Base militar britânica no Chipre é alvo de ataque com drones iranianos
Uma base militar do Reino Unido localizada no Chipre foi atingida por um ataque de drones promovido pelo Irã durante a madrugada desta segunda-feira, 2 de março de 2026. As instalações da Força Aérea Real (RAF) em Akrotiri, situadas no sul da nação insular, registraram danos limitados e nenhuma vítima foi contabilizada no episódio.
Tensões aumentam no terceiro dia de confrontos no Oriente Médio
O ataque ocorre no terceiro dia consecutivo de confrontos na região do Oriente Médio, coincidindo com o momento em que o Reino Unido se une à França e à Alemanha para preparar "ações defensivas" contra as atividades de Teerã. Um porta-voz do Ministério da Defesa britânico confirmou o incidente poucos momentos após sua ocorrência, destacando que as forças armadas estavam respondendo ao ataque e que a proteção das tropas na região estava no nível máximo de alerta.
"Nossas Forças Armadas estão respondendo a um ataque de drone na RAF Akrotiri, no Chipre. Nossa proteção de forças na região está no mais alto nível e a base respondeu para defender nosso povo", afirmou o representante oficial. O ataque levou à evacuação parcial da base militar, e a administração da instalação emitiu um alerta para civis residentes nas proximidades, recomendando que permanecessem em suas casas até novo aviso.
Segunda leva de drones é interceptada pelo governo do Chipre
Horas após o primeiro ataque, o governo do Chipre conseguiu interceptar uma segunda leva de drones que se dirigia em direção às bases britânicas em Akrotiri. Um porta-voz oficial de Nicósia declarou que "dois veículos aéreos não tripulados que se dirigiam em direção às bases britânicas em Akrotiri foram confrontados a tempo", evitando assim um possível novo ataque às instalações militares.

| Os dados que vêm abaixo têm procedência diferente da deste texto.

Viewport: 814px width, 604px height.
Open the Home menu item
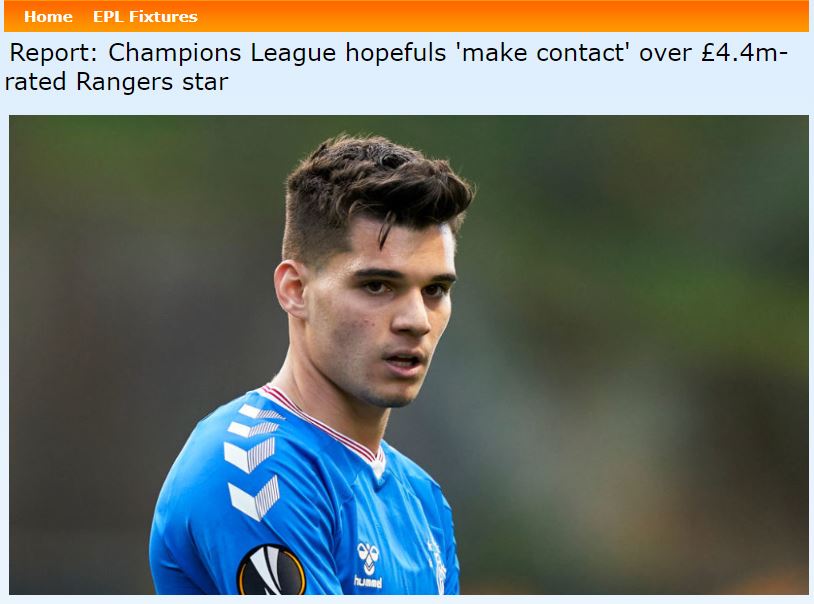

Embora a origem exata do lançamento dos drones ainda não tenha sido confirmada oficialmente, fontes do jornal inglês The Guardian indicam que é possível que o armamento tenha partido diretamente do território iraniano ou de algum de seus aliados na região, como o grupo Hezbollah, sediado no Líbano.
Reino Unido autoriza uso de bases para ataques americanos
Autoridades britânicas revelaram que os drones foram lançados pouco antes de o primeiro-ministro Keir Starmer anunciar que o Reino Unido permitiria que os Estados Unidos utilizassem suas instalações militares para bombardear locais de mísseis iranianos. Segundo o premiê, a decisão foi motivada pela postura cada vez mais imprudente do Irã, que estaria colocando vidas britânicas em risco direto.
"Tomamos a decisão de aceitar esse pedido para impedir que o Irã dispare mísseis na região, matando civis inocentes, colocando vidas britânicas em risco e atacando países que não estiveram envolvidos no conflito", declarou Starmer em uma mensagem gravada na noite de domingo. O líder britânico garantiu que as instalações seriam utilizadas apenas com "propósito defensivo específico e limitado" para atingir locais de armazenamento de mísseis, sem envolvimento direto das forças armadas da Grã-Bretanha.
Comunicado conjunto europeu promete ações defensivas
Em um comunicado conjunto divulgado anteriormente ao ataque, os governos de Londres, Paris e Berlim afirmaram estar prontos para "adotar ações defensivas necessárias e proporcionais" diante das ameaças iranianas, especialmente após os recentes ataques promovidos por Estados Unidos e Israel na região. O documento oficial indica que o trio de nações europeias poderá agir para "destruir na origem" as capacidades bélicas de Teerã, com eventuais medidas sendo coordenadas em conjunto com Washington.
O texto do comunicado destaca ainda que "a França, a Alemanha e o Reino Unido têm instado consistentemente o regime iraniano a pôr fim ao programa nuclear do Irã, a restringir seu programa de mísseis balísticos, a se abster de suas atividades de desestabilização na região e em nossos territórios, e a cessar a terrível violência e repressão contra seu próprio povo".
Plano de evacuação em massa para cidadãos britânicos
Paralelamente às tensões militares, o governo do Reino Unido anunciou a elaboração de um plano de evacuação em massa para cidadãos britânicos que se encontram presos em países do Golfo Pérsico devido à suspensão de voos na região. Estima-se que centenas de milhares de britânicos estejam atualmente em nações como:
- Israel
- Palestina
- Emirados Árabes Unidos
- Bahrein
- Catar
As autoridades orientaram todos os cidadãos a registrarem sua presença através de plataformas online e seguirem rigorosamente as instruções oficiais divulgadas pelos órgãos governamentais. A medida visa garantir a segurança dos britânicos em meio ao crescente conflito internacional que tem se intensificado nas últimas 72 horas.